For now, you need to build the extension locally: cargo build -r That will generate the following files:

  • pg_no_seqscan.control
  • pg_no_seqscan.so
  • pg_no_seqscan--$VERSION.sql

Load and configure the extension in a local PG database

  1. check the share and pkglib directories of your favorite postgres database with:
export PG_SHAREDIR=$(pg_config --sharedir)
export PG_PKGLIBDIR=$(pg_config --pkglibdir)
  1. copy the generated files:
    • pg_no_seqscan.so goes to $PG_PKGLIBDIR directory
    • pg_no_seqscan.control goes to $PG_SHAREDIR/extension directory
  2. change the postgresql.conf (show config_file will tell you where it's located), and add:
shared_preload_libraries = 'pg_no_seqscan.so'                      # load pg_no_seqscan extension
enable_seqscan = 'off'                                             # discourage seqscans
jit_above_cost = 40000000000                                       # avoids to use jit on each query, as the cost becomes much higher with enable_seqscan off
# pg_no_seqscan.check_databases = ''                               # only tables in these databases will be checked - all databases if empty
# pg_no_seqscan.check_schemas = 'public'                           # only tables in this schema will be checked
# pg_no_seqscan.check_tables = 'huge_table'                        # only those tables will be checked
# pg_no_seqscan.ignore_users = ''                                  # users that will be ignored
# pg_no_seqscan.ignore_tables = ''                                 # tables that will be ignored - this setting is ignored if some tables are declared in `check_tables`
# pg_no_seqscan.level = 'Error'                                    # Detection level for sequential scans

If you need, uncomment these settings to use the value of your preference:

  • pg_no_seqscan.check_databases to support a list of databases to check seqscan for, default value is set to ``. All tables are checked if this setting is empty.
  • pg_no_seqscan.check_schemas to support a list of schemas to check seqscan for, default value is set to public
  • pg_no_seqscan.check_tables to support a list of tables to check seqscan for, useful when only wanting to check some tables. All tables are checked if this setting is empty.
  • pg_no_seqscan.ignore_users to support a list of users to ignore when checking seqscan, useful to ignore users that run migrations
  • pg_no_seqscan.ignore_tables to support a list of tables to ignore when checking seqscan, useful for tables that will always be small - this setting is ignored if some tables are declared in check_tables
  • pg_no_seqscan.level to define behavior when a sequential scan occurs. Values can be: off (useful for pausing the extension), warn (log in postgres), error (postgres error)
  1. restart the server
  2. run: CREATE EXTENSION pg_no_seqscan;

pg_no_seqscan is now ready

create table foo as (select generate_series(1,10000) as id);

select * from foo where id = 123;
ERROR:  A 'Sequential Scan' on foo has been detected.
  - Run an EXPLAIN on your query to check the query plan.
    - Make sure the query is compatible with the existing indexes.

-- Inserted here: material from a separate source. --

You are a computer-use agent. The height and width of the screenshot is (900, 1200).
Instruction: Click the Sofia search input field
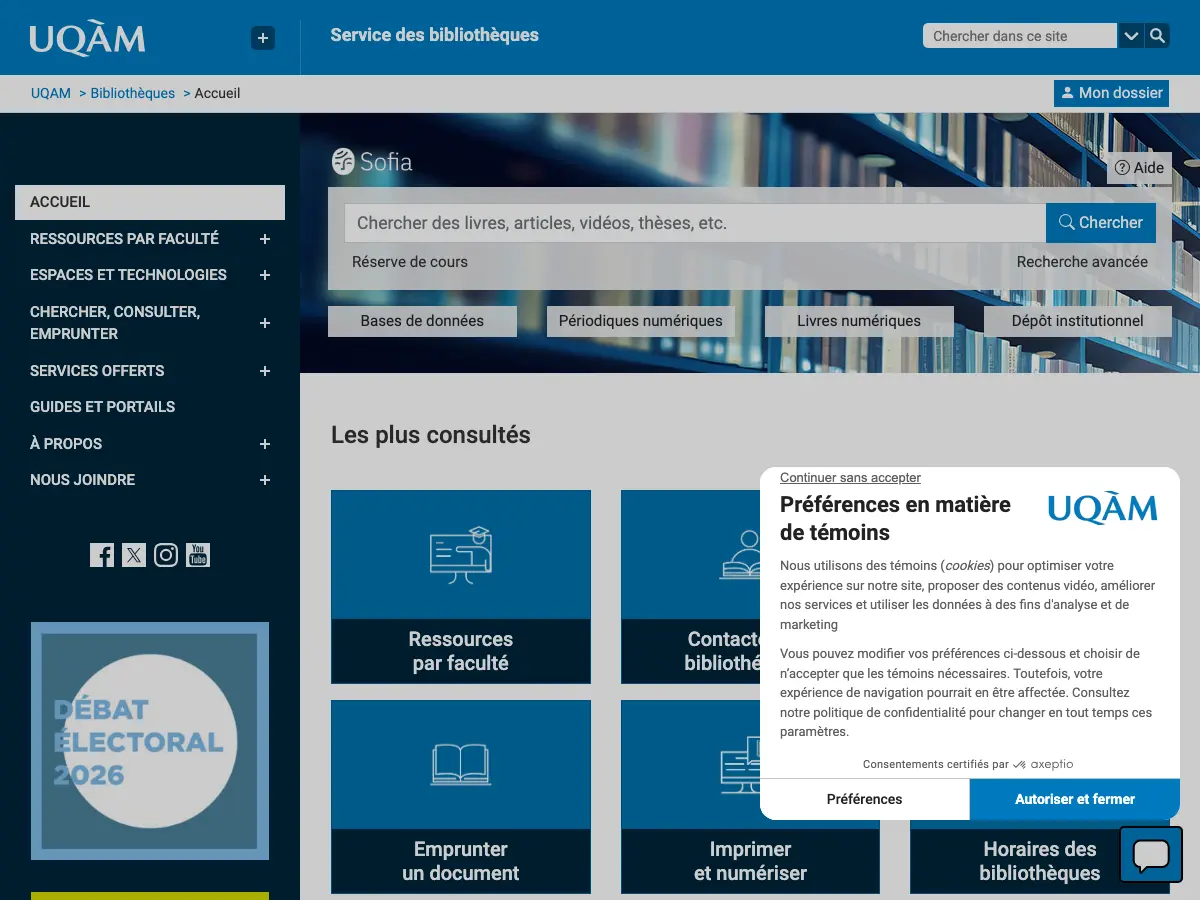[695, 223]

Query: select * from foo where id = 123;

CREATE INDEX foo_id_idx ON foo (id);

select * from foo where id = 123;
id  
-----
 123

select * from foo;
ERROR:  A 'Sequential Scan' on foo has been detected.
  - Run an EXPLAIN on your query to check the query plan.
    - Make sure the query is compatible with the existing indexes.

select * from foo LIMIT 10 /* pg_no_seqscan_skip */;
id 
----
  1
  2
  3
  4
  5
  6
  7
  8
  9
 10

Notes:

  • as mentioned in the example, sequential scans will be ignored on any query that contains the following comment: pg_no_seqscan_skip
  • it's possible to override the settings in the current session by using SET <setting_name> = <setting value>, and to show them with SHOW <setting_name>. As a reminder settings are:
    • enable_seqscan
    • jit_above_cost
    • pg_no_seqscan.check_databases
    • pg_no_seqscan.check_schemas
    • pg_no_seqscan.ignore_users
    • pg_no_seqscan.ignore_tables
    • pg_no_seqscan.level

Motivation

Why seqscans can be problematic

When retrieving data from a table, one of the two most frequent strategies are:

  • sequential scans (seqscans), reading directly each tuple of the table until some conditions are met
  • index scans, browsing an index to find the rows that are relevant and then retrieving the related data in the table.

In some cases sequential scans could be faster than index scans:

  • table is very small
  • the query needs to read a high percentage of the tuples of the table In such situations, browsing an index will require to read both most of the index pages and most of the table pages, where an seq scan would directly fetch the appropriate tuples and be more efficient.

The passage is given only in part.